My happy place is my sub space.
In a sexual context, submission refers to the consensual act of willingly yielding control, authority, or power to a dominant partner. It involves engaging in activities, rituals, or dynamics that emphasise the power imbalance between the submissive and dominant individuals.
Submission is often a key element in BDSM practices, and it can encompass a range of activities, from physical restraint to psychological surrender, all within the framework of negotiated and consensual boundaries. The submissive party derives pleasure from surrendering and following the commands or desires of the dominant partner.
What makes it hot?
The idea of submission can be arousing for various reasons. Firstly, it taps into power dynamics, creating a sense of vulnerability and surrender that can intensify the erotic experience. The act of giving up control can evoke feelings of trust, intimacy, and heightened sensations.
Additionally, submission allows individuals to explore their desires and boundaries, providing a structured and consensual space to push personal limits and experience new facets of pleasure. The arousal may also stem from the psychological and emotional aspects of surrender, where the submissive finds pleasure in fulfilling the desires of the dominant partner.
Yes, submission can be consensual and part of various relationship dynamics, including those characterised by love, trust, and equality.
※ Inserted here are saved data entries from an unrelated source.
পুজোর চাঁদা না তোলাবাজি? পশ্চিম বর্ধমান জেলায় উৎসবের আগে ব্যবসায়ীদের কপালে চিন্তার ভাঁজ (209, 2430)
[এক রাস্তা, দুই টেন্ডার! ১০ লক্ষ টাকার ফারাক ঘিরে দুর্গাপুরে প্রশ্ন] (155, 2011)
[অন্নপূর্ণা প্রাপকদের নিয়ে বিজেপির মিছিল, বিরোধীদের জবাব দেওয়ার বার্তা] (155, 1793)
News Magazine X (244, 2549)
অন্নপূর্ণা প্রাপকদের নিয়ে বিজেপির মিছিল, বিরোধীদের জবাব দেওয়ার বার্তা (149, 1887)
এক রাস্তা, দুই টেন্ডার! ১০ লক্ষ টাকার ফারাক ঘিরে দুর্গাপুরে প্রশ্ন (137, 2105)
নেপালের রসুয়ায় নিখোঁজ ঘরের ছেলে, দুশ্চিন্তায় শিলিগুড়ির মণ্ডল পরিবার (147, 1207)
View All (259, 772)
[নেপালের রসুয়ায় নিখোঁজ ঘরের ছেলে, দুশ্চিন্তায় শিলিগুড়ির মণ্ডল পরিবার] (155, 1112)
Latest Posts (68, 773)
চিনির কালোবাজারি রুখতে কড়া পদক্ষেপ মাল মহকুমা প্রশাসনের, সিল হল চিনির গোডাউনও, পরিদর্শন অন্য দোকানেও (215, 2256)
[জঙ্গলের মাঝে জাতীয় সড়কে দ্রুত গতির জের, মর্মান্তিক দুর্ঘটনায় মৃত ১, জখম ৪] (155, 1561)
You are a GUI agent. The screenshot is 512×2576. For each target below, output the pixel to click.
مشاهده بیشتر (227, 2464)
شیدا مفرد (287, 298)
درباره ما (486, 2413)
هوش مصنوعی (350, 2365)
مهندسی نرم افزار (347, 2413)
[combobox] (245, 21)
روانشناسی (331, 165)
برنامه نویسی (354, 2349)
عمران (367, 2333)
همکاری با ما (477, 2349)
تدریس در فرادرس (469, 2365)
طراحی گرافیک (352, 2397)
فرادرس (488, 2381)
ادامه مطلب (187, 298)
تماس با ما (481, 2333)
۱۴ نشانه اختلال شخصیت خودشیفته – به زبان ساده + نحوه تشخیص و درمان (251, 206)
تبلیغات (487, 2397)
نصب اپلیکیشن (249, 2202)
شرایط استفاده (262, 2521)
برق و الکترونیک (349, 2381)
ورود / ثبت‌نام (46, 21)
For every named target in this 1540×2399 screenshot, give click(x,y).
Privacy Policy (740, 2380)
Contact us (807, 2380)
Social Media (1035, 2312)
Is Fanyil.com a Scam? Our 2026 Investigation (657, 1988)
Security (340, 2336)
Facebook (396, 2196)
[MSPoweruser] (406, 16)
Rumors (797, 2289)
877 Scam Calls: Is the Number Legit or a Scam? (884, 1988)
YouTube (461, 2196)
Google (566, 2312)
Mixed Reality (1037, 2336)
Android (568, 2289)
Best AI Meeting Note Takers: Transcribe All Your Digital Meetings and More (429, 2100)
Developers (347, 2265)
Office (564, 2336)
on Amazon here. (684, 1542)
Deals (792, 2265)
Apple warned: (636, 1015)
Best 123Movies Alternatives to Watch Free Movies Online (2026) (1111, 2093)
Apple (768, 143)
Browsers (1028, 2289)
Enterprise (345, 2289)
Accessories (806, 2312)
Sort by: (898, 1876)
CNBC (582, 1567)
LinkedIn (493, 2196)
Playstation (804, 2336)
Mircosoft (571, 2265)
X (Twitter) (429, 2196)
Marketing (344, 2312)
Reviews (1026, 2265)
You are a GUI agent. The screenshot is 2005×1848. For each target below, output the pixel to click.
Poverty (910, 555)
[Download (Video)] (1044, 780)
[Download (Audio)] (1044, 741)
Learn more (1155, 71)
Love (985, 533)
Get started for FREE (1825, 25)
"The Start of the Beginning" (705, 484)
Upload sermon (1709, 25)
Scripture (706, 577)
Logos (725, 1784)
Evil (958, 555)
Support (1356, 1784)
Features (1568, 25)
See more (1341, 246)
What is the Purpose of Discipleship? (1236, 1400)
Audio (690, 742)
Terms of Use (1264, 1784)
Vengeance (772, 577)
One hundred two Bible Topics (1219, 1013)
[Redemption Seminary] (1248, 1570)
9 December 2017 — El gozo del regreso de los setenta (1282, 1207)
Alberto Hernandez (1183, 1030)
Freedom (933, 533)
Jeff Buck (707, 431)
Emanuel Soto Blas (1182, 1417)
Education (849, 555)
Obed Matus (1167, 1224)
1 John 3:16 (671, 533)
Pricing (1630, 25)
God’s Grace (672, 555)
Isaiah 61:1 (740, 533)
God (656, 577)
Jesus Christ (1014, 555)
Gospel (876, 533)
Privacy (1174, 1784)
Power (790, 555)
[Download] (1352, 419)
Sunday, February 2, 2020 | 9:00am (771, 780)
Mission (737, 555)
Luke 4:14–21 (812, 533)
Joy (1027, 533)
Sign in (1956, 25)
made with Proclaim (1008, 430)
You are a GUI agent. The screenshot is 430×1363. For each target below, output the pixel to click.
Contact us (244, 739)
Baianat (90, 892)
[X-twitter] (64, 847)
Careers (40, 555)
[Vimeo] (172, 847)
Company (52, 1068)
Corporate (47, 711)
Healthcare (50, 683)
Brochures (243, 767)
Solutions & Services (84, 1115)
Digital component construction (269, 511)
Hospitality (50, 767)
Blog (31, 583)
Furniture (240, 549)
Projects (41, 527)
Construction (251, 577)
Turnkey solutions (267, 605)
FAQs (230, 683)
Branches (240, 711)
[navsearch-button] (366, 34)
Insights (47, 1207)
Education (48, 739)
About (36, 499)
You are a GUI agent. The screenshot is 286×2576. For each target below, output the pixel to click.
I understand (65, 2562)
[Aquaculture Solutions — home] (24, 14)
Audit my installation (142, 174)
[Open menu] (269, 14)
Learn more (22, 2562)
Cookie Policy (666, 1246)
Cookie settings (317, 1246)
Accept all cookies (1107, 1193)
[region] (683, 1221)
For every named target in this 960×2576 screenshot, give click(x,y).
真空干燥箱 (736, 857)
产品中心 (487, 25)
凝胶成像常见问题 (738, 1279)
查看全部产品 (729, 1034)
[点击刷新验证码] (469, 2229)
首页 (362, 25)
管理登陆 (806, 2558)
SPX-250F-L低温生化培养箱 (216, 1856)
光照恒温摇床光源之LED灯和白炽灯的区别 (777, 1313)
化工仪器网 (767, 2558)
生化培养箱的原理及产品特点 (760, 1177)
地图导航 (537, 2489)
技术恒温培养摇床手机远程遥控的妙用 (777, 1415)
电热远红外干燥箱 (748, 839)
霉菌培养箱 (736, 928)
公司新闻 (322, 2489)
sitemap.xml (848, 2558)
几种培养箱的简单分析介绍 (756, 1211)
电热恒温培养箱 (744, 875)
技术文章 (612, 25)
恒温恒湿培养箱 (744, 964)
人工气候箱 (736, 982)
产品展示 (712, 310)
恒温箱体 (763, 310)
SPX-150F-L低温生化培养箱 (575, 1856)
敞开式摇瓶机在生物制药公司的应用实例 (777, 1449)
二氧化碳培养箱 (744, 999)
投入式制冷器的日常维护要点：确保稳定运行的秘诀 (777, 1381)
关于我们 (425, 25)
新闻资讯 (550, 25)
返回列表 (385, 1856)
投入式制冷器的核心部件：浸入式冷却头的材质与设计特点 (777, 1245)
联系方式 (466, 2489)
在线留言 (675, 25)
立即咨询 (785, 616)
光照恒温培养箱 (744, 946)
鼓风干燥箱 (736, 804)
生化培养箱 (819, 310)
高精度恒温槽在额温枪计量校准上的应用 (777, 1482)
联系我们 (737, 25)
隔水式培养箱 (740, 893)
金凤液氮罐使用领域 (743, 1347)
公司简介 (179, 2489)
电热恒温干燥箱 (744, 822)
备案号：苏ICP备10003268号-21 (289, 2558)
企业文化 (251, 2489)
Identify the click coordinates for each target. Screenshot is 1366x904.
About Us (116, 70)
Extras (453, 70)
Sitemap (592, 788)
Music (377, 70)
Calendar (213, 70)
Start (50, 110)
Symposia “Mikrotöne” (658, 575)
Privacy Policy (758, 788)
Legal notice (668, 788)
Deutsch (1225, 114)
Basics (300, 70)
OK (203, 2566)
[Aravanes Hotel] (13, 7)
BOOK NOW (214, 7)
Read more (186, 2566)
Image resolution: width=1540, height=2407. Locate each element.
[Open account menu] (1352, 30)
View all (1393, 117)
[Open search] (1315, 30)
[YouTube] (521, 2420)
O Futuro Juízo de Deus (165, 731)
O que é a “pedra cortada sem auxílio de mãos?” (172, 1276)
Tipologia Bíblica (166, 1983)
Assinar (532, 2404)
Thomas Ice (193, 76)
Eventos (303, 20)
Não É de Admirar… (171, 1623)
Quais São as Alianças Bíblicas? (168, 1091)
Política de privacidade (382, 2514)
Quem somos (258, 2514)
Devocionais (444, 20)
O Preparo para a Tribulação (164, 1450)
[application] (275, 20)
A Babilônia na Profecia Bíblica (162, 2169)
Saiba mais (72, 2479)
It's about exploring shared desires within agreed-upon boundaries.
While submission often involves sexual activities, it can extend beyond the sexual realm. Some individuals may engage in non-sexual forms of submission, such as service-oriented tasks or rituals.
Communication is key. Clearly discuss desires, limits, and expectations with a partner. Start with less intense activities and gradually explore, prioritising ongoing consent and safety.
DO
Establish clear communication: Open and honest communication is essential in establishing boundaries, expectations, and consent when engaging in submissive activities.
Prioritise aftercare: After engaging in submissive activities, prioritize aftercare to provide emotional and physical support to the submissive partner. This can include reassurance, cuddling, and checking in on emotional well-being.
Regularly check in: Regularly check in with both partners to ensure ongoing consent and comfort. Consent is dynamic and can be withdrawn at any time, so clear communication is key.
DON'T
Neglect safety: Safety should always be a priority. Avoid activities that pose unnecessary risks, and establish safe words or signals to communicate discomfort or the need to stop.
Assume consent for all activities: Consent is specific to each activity. Just because someone consents to one form of submission doesn't mean they consent to all activities. Clearly negotiate and communicate desires and limits.
Rush the process: Submission is a gradual exploration. Avoid rushing into intense activities without proper communication, understanding, and consent. Take the time to build trust and explore gradually.